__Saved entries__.
-=-=-=-=-

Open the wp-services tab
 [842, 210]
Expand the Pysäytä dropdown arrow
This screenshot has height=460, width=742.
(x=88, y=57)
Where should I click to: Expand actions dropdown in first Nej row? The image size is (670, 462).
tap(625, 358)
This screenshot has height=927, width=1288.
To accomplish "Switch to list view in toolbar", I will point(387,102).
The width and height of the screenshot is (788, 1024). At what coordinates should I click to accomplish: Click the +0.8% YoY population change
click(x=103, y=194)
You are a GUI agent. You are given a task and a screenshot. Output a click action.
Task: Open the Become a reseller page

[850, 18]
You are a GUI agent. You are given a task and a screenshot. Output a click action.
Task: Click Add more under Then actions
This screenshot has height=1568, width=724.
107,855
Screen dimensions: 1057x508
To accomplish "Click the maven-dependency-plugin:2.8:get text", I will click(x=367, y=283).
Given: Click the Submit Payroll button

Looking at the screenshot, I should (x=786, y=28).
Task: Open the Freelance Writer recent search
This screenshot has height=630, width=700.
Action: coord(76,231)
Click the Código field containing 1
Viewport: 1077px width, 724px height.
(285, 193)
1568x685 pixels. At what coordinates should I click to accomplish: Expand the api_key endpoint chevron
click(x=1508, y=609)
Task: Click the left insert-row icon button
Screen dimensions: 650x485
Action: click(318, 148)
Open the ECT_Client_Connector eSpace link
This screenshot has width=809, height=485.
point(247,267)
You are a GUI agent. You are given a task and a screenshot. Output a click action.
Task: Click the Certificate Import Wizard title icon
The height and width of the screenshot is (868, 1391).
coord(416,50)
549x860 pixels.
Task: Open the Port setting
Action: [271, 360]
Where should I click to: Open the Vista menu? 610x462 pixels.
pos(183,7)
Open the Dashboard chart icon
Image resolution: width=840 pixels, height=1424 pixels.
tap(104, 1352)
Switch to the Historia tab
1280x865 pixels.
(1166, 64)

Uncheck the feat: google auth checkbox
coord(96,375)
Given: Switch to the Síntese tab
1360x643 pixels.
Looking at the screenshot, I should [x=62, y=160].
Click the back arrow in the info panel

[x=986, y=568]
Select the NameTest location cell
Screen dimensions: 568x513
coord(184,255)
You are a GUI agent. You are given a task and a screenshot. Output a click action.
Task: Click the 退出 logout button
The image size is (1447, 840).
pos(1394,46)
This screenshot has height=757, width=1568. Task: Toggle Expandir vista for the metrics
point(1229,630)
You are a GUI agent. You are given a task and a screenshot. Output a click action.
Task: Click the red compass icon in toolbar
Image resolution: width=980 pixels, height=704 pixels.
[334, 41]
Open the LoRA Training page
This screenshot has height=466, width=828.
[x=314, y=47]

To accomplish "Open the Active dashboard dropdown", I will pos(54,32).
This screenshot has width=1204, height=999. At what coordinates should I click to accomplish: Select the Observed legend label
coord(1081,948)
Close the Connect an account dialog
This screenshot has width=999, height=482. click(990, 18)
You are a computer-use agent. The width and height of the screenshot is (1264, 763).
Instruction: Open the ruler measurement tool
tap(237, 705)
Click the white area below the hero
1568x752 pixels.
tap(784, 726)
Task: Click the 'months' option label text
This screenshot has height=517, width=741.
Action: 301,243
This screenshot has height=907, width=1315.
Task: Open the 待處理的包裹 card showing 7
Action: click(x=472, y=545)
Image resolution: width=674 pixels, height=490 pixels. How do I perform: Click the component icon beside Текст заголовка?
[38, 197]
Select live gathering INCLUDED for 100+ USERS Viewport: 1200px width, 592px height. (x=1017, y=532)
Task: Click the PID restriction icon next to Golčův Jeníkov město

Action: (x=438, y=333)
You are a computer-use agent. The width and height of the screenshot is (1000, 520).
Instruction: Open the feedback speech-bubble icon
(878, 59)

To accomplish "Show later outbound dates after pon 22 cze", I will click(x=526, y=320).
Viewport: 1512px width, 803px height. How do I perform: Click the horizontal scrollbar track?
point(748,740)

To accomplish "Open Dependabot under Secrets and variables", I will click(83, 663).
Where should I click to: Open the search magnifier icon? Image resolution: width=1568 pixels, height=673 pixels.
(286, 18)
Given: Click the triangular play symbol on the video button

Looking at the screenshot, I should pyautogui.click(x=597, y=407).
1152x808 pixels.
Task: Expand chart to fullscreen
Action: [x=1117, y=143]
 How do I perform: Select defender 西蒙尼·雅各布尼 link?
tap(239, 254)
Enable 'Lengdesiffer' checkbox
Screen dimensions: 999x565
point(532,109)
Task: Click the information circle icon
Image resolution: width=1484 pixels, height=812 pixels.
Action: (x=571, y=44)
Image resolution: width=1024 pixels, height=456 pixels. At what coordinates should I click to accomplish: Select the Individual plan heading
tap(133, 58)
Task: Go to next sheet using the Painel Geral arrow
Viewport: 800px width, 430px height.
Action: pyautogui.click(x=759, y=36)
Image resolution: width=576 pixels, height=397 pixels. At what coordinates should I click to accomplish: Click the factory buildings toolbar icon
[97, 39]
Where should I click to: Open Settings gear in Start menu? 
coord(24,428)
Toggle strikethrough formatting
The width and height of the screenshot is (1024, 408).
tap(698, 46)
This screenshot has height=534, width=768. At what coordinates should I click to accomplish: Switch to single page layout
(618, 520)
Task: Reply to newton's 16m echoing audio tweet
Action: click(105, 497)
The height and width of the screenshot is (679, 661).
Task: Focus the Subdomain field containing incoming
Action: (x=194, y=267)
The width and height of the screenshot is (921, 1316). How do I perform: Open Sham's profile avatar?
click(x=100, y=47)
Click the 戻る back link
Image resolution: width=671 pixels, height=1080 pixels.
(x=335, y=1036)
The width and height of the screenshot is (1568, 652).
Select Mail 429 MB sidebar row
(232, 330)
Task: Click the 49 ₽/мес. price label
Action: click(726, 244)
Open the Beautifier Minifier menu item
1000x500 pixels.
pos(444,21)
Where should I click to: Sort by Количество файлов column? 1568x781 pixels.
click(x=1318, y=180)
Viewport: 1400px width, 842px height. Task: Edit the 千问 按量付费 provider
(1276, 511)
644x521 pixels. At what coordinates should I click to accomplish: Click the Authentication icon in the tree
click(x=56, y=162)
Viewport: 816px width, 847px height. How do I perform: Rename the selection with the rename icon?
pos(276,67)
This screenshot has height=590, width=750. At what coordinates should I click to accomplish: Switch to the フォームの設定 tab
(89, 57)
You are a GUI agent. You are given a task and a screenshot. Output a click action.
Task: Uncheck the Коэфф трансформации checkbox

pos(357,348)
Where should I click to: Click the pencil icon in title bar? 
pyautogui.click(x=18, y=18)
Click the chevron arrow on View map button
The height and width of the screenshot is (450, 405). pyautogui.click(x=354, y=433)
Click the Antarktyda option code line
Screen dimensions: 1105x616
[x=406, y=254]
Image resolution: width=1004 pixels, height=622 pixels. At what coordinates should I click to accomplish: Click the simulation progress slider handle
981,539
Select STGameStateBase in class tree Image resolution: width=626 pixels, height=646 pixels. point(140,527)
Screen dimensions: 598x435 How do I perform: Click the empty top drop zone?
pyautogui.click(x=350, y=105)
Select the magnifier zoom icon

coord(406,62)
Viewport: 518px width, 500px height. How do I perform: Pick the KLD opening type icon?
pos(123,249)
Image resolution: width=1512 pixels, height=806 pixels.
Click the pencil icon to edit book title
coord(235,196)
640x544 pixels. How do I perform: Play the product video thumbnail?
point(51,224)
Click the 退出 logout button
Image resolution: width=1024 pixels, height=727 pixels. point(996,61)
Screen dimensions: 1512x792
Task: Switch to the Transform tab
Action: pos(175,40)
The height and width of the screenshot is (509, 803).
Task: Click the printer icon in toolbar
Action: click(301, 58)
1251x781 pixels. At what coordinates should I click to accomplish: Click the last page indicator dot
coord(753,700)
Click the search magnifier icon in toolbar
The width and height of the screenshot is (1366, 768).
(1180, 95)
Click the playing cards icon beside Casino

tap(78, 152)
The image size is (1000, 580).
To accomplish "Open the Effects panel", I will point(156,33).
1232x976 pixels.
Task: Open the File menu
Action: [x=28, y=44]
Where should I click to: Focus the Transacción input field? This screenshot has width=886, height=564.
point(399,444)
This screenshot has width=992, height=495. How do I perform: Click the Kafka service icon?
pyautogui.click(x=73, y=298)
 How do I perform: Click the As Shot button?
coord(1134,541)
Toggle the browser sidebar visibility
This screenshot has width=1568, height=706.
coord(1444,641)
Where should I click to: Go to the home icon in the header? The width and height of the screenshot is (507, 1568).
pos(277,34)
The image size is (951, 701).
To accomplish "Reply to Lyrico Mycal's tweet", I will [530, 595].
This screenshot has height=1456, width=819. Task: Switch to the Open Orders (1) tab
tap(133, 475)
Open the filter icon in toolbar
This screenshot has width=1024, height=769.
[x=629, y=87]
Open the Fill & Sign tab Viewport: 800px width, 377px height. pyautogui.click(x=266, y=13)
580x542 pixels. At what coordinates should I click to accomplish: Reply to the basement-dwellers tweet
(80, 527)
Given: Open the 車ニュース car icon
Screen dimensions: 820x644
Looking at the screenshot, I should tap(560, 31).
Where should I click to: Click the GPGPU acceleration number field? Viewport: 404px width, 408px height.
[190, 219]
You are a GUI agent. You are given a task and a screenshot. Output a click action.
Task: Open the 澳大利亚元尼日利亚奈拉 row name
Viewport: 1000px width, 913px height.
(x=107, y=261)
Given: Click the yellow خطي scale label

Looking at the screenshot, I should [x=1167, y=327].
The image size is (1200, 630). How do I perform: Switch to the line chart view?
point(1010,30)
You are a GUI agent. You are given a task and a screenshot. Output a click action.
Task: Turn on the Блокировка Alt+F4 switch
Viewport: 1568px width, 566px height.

-=-=-=-=-

__ASSIGNMENT__.
Please reproduce, exactly as they appear above, the lines from the line containing "Screen dimensions: 999x565" up to and including the line containing "The width and height of the screenshot is (1568, 652).".

__RESPONSE__.
Screen dimensions: 999x565
point(532,109)
Task: Click the information circle icon
Image resolution: width=1484 pixels, height=812 pixels.
Action: (x=571, y=44)
Image resolution: width=1024 pixels, height=456 pixels. At what coordinates should I click to accomplish: Select the Individual plan heading
tap(133, 58)
Task: Go to next sheet using the Painel Geral arrow
Viewport: 800px width, 430px height.
Action: pyautogui.click(x=759, y=36)
Image resolution: width=576 pixels, height=397 pixels. At what coordinates should I click to accomplish: Click the factory buildings toolbar icon
[97, 39]
Where should I click to: Open Settings gear in Start menu? 
coord(24,428)
Toggle strikethrough formatting
The width and height of the screenshot is (1024, 408).
tap(698, 46)
This screenshot has height=534, width=768. At what coordinates should I click to accomplish: Switch to single page layout
(618, 520)
Task: Reply to newton's 16m echoing audio tweet
Action: click(105, 497)
The height and width of the screenshot is (679, 661).
Task: Focus the Subdomain field containing incoming
Action: (x=194, y=267)
The width and height of the screenshot is (921, 1316). How do I perform: Open Sham's profile avatar?
click(x=100, y=47)
Click the 戻る back link
Image resolution: width=671 pixels, height=1080 pixels.
(x=335, y=1036)
The width and height of the screenshot is (1568, 652).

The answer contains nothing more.